A circle of radius one centered at O is called 'the' trigonometric circle or 'the' unit circle.
Turning counterclockwise is the positive orientation in trigonometry.
Angles are measured starting from the x-axis.
The units used to measure an angle are 'degree' and 'radian'.
A right angle is an angle whose measure is exactly 90 degrees or pi/2 radians.
In this theory we use mainly radians.
Each real number t corresponds to exactly one angle, and to exactly one point P on the unit circle.
We call that point the 'image point' of t.
  • pi/6 corresponds to the angle t and to point P on the circle.
  • -pi/2 corresponds to the angle u and to point Q on the circle.

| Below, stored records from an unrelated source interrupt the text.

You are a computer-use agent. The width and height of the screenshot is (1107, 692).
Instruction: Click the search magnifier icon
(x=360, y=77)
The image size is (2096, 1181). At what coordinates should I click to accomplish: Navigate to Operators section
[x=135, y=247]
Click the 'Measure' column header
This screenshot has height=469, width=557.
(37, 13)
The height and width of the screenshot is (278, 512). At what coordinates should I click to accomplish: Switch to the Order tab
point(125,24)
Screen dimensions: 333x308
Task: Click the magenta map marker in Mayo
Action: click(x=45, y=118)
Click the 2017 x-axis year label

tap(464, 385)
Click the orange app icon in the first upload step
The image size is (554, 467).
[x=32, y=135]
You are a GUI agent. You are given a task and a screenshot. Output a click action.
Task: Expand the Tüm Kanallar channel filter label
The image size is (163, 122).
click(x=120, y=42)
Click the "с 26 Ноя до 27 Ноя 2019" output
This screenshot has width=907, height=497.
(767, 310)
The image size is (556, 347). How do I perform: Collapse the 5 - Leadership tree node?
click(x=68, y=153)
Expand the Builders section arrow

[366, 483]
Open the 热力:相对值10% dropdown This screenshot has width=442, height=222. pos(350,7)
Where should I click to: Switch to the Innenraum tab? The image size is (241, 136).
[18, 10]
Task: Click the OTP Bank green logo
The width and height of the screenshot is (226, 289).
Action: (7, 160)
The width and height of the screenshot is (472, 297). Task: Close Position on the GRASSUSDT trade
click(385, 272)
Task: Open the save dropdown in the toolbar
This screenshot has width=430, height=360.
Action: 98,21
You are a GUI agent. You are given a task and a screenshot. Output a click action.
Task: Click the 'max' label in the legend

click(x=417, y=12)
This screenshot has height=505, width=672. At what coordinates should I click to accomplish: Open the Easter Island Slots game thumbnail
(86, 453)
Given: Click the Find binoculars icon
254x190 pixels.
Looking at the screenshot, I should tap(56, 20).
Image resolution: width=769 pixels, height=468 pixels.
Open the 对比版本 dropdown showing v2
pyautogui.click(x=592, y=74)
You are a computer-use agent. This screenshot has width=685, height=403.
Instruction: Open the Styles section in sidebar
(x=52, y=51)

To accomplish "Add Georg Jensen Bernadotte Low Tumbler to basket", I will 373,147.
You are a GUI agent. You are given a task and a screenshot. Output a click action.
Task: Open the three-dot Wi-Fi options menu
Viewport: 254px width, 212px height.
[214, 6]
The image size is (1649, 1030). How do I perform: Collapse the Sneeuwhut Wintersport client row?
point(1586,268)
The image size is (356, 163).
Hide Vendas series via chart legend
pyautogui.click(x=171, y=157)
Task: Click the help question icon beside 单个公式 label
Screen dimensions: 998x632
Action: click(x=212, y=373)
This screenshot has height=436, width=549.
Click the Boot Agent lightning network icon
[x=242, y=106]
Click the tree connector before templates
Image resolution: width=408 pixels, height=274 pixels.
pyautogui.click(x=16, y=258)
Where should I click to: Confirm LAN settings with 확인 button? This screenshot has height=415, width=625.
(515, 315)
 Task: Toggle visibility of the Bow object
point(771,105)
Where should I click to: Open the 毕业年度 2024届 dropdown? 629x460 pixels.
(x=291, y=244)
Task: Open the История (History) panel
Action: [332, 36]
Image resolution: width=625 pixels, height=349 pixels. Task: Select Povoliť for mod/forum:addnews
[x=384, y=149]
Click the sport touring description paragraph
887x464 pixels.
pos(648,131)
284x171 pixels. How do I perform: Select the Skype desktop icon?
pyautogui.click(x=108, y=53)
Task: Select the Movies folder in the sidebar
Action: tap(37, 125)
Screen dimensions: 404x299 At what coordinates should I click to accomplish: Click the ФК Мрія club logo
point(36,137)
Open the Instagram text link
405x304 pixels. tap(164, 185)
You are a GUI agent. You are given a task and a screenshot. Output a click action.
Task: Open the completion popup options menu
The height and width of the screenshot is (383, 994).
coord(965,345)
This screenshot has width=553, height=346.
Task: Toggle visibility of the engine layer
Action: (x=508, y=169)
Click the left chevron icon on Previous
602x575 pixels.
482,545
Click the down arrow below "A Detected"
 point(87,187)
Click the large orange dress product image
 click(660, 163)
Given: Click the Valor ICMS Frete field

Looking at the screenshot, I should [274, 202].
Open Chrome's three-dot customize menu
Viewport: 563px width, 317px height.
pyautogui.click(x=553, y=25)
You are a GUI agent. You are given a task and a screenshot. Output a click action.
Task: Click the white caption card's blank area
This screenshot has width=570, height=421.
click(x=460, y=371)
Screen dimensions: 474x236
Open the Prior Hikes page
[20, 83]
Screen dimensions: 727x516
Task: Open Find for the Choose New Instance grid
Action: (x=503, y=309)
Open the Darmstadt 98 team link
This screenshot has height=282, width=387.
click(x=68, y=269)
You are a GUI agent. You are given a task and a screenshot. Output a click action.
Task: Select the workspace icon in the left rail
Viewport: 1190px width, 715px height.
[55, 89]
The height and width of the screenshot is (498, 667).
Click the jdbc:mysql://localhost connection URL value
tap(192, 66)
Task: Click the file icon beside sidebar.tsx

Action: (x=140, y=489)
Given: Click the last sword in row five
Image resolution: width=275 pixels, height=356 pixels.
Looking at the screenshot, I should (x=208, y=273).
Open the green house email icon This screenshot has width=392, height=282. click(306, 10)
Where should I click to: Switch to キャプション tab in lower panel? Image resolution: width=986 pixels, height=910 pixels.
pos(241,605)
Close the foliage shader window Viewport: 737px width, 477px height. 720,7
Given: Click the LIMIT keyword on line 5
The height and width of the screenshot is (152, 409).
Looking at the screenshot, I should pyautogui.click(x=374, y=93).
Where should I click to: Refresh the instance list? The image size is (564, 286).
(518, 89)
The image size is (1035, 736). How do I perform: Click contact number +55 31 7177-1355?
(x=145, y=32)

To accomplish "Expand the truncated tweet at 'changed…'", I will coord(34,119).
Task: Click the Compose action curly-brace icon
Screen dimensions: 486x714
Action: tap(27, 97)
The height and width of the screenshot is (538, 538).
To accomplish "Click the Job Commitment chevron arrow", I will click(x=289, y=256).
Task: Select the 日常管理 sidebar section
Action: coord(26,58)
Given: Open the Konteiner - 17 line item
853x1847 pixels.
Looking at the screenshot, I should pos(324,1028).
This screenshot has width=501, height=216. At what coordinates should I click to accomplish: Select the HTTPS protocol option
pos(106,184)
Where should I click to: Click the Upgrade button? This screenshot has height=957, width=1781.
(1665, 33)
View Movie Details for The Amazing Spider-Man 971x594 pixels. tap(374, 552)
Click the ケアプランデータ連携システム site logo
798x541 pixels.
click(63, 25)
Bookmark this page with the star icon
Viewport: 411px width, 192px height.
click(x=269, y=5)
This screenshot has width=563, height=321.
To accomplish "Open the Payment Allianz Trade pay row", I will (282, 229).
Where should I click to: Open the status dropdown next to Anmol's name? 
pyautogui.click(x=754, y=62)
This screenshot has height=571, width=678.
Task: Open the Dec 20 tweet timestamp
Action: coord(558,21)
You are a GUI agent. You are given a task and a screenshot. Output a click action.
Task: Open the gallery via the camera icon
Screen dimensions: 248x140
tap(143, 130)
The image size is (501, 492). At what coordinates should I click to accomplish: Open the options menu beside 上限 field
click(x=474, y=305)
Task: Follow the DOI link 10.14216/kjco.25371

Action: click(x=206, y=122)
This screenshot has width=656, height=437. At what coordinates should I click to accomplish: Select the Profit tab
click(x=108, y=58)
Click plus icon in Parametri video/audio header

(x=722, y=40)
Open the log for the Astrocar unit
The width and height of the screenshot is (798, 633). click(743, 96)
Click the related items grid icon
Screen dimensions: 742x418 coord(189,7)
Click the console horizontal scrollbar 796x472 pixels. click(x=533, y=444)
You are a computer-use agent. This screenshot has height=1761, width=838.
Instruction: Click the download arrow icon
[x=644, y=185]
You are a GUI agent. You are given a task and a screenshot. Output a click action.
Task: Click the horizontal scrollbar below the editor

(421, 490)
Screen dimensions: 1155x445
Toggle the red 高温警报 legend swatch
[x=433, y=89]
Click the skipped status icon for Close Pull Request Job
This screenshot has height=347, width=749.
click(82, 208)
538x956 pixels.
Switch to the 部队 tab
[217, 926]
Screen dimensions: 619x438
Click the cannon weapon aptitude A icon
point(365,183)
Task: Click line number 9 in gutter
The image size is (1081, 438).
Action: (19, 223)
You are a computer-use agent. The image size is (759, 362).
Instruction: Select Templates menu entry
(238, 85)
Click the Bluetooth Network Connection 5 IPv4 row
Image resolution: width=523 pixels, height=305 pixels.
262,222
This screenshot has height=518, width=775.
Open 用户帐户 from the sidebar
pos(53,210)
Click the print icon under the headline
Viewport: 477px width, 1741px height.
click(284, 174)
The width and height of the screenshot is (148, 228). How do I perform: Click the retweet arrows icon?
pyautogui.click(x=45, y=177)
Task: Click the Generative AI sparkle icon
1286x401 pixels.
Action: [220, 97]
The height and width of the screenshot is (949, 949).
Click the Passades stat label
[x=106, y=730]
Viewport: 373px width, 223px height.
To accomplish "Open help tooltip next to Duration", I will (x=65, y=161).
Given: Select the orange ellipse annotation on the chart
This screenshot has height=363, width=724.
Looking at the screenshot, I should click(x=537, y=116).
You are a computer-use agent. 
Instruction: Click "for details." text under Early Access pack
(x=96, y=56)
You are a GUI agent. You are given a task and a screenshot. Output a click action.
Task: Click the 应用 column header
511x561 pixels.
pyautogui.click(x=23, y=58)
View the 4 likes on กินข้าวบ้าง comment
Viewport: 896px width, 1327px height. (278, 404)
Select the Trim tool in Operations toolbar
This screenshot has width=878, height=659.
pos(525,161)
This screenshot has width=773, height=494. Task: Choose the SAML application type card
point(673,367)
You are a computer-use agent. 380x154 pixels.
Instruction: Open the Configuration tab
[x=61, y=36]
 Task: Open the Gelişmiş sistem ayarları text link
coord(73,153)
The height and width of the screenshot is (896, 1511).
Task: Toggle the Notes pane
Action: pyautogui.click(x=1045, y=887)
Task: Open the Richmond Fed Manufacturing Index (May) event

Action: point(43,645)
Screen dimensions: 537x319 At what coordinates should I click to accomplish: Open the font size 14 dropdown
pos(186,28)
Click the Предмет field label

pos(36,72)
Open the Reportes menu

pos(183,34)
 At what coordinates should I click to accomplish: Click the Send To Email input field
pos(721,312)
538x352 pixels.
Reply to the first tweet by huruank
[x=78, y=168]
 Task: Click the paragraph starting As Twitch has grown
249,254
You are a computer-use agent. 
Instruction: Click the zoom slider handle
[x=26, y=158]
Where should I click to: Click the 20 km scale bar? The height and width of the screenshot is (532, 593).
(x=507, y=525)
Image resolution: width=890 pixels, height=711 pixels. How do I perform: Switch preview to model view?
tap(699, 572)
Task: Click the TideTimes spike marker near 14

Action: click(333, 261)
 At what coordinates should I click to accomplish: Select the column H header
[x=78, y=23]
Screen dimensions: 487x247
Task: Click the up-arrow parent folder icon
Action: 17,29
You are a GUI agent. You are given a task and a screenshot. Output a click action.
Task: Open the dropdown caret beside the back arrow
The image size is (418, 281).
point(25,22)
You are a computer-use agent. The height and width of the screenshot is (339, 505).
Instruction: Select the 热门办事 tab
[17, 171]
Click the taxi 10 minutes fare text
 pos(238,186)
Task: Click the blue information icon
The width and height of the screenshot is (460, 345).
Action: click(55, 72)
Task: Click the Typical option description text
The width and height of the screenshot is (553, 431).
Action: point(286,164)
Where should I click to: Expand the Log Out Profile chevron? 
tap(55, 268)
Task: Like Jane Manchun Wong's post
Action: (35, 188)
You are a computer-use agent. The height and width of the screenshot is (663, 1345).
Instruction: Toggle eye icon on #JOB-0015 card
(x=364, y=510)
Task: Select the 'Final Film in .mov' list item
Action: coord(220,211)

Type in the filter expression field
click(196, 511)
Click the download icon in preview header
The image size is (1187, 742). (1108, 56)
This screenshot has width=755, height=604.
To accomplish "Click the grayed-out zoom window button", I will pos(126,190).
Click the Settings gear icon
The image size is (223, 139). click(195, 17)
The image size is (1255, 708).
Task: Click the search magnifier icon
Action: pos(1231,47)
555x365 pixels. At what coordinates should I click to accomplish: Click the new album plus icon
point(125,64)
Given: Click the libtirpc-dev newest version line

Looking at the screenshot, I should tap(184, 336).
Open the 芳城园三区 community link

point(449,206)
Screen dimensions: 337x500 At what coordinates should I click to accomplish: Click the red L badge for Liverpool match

Trigonometric numbers of a real number t

The real number t corresponds to exactly one point P on the unit circle.
  • The x-coordinate of P is called the cosine of t. We write cos(t).
  • The y-coordinate of P is called the sine of t. We write sin(t).
  • The number sin(t)/cos(t) is called the tangent of t. We write tan(t).
  • The number cos(t)/sin(t) is called the cotangent of t. We write cot(t).
  • The number 1/cos(t) is called the secant of t. We write sec(t)
  • The number 1/sin(t) is called the cosecant of t. We write csc(t) or cosec(t)
The line with equation sin(t).x - cos(t).y = 0
contains the origin and point P(cos(t),sin(t)). So this line is OP.
On this line we take the intersection point S(1,?) with the line x = 1.
It is easy to see that ? = tan(t).
So tan(t) is the y-coordinate of the point S.

In an analogous manner we find that cotan(t) is the x-coordinate of the intersection point S' of the line OP with the line y = 1.